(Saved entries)
▶

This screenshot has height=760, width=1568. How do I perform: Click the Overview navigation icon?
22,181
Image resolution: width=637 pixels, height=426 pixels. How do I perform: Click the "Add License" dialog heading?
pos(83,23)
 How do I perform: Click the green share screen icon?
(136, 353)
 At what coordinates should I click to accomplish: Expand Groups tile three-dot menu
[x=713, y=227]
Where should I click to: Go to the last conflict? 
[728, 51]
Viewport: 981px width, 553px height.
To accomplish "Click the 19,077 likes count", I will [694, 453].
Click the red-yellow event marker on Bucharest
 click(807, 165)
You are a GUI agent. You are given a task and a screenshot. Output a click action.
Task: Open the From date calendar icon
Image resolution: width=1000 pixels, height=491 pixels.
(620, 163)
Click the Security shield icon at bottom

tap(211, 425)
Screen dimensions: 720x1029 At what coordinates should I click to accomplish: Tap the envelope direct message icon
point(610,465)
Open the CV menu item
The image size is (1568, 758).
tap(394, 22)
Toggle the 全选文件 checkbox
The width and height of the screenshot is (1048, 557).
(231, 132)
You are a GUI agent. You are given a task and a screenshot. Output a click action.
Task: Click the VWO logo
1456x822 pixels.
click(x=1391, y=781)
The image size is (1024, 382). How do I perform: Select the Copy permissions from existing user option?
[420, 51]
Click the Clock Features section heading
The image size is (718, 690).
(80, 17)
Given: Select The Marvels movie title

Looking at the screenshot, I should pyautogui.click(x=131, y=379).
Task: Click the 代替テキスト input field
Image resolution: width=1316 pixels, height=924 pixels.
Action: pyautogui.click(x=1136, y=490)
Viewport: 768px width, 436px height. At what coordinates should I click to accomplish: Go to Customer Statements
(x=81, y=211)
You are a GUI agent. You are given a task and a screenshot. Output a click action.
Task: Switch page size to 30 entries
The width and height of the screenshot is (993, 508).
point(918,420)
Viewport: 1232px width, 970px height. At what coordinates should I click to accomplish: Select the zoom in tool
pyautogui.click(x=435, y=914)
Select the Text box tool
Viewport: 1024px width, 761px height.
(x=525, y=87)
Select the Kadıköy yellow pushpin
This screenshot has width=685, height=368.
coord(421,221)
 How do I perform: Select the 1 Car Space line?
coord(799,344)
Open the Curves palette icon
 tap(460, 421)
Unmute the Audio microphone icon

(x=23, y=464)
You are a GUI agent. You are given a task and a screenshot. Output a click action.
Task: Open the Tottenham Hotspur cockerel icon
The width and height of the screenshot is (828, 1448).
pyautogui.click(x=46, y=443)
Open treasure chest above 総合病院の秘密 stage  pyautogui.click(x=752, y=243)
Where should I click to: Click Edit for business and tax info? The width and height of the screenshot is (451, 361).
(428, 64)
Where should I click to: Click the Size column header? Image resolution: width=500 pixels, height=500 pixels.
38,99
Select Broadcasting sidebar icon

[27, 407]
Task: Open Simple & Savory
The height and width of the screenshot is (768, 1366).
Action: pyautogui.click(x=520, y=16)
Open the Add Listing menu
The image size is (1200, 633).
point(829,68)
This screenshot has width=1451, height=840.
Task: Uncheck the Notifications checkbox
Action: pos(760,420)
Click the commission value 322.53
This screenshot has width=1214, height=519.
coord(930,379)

◀

• **TASK REQUIREMENTS**
A faithful retyping of every entry above is the task.

• **SOLVED EXERCISE**
This screenshot has height=760, width=1568. How do I perform: Click the Overview navigation icon?
22,181
Image resolution: width=637 pixels, height=426 pixels. How do I perform: Click the "Add License" dialog heading?
pos(83,23)
 How do I perform: Click the green share screen icon?
(136, 353)
 At what coordinates should I click to accomplish: Expand Groups tile three-dot menu
[x=713, y=227]
Where should I click to: Go to the last conflict? 
[728, 51]
Viewport: 981px width, 553px height.
To accomplish "Click the 19,077 likes count", I will [694, 453].
Click the red-yellow event marker on Bucharest
 click(807, 165)
You are a GUI agent. You are given a task and a screenshot. Output a click action.
Task: Open the From date calendar icon
Image resolution: width=1000 pixels, height=491 pixels.
(620, 163)
Click the Security shield icon at bottom

tap(211, 425)
Screen dimensions: 720x1029 At what coordinates should I click to accomplish: Tap the envelope direct message icon
point(610,465)
Open the CV menu item
The image size is (1568, 758).
tap(394, 22)
Toggle the 全选文件 checkbox
The width and height of the screenshot is (1048, 557).
(231, 132)
You are a GUI agent. You are given a task and a screenshot. Output a click action.
Task: Click the VWO logo
1456x822 pixels.
click(x=1391, y=781)
The image size is (1024, 382). How do I perform: Select the Copy permissions from existing user option?
[420, 51]
Click the Clock Features section heading
The image size is (718, 690).
(80, 17)
Given: Select The Marvels movie title

Looking at the screenshot, I should pyautogui.click(x=131, y=379).
Task: Click the 代替テキスト input field
Image resolution: width=1316 pixels, height=924 pixels.
Action: pyautogui.click(x=1136, y=490)
Viewport: 768px width, 436px height. At what coordinates should I click to accomplish: Go to Customer Statements
(x=81, y=211)
You are a GUI agent. You are given a task and a screenshot. Output a click action.
Task: Switch page size to 30 entries
The width and height of the screenshot is (993, 508).
point(918,420)
Viewport: 1232px width, 970px height. At what coordinates should I click to accomplish: Select the zoom in tool
pyautogui.click(x=435, y=914)
Select the Text box tool
Viewport: 1024px width, 761px height.
(x=525, y=87)
Select the Kadıköy yellow pushpin
This screenshot has width=685, height=368.
coord(421,221)
 How do I perform: Select the 1 Car Space line?
coord(799,344)
Open the Curves palette icon
 tap(460, 421)
Unmute the Audio microphone icon

(x=23, y=464)
You are a GUI agent. You are given a task and a screenshot. Output a click action.
Task: Open the Tottenham Hotspur cockerel icon
The width and height of the screenshot is (828, 1448).
pyautogui.click(x=46, y=443)
Open treasure chest above 総合病院の秘密 stage  pyautogui.click(x=752, y=243)
Where should I click to: Click Edit for business and tax info? The width and height of the screenshot is (451, 361).
(428, 64)
Where should I click to: Click the Size column header? Image resolution: width=500 pixels, height=500 pixels.
38,99
Select Broadcasting sidebar icon

[27, 407]
Task: Open Simple & Savory
The height and width of the screenshot is (768, 1366).
Action: pyautogui.click(x=520, y=16)
Open the Add Listing menu
The image size is (1200, 633).
point(829,68)
This screenshot has width=1451, height=840.
Task: Uncheck the Notifications checkbox
Action: pos(760,420)
Click the commission value 322.53
This screenshot has width=1214, height=519.
coord(930,379)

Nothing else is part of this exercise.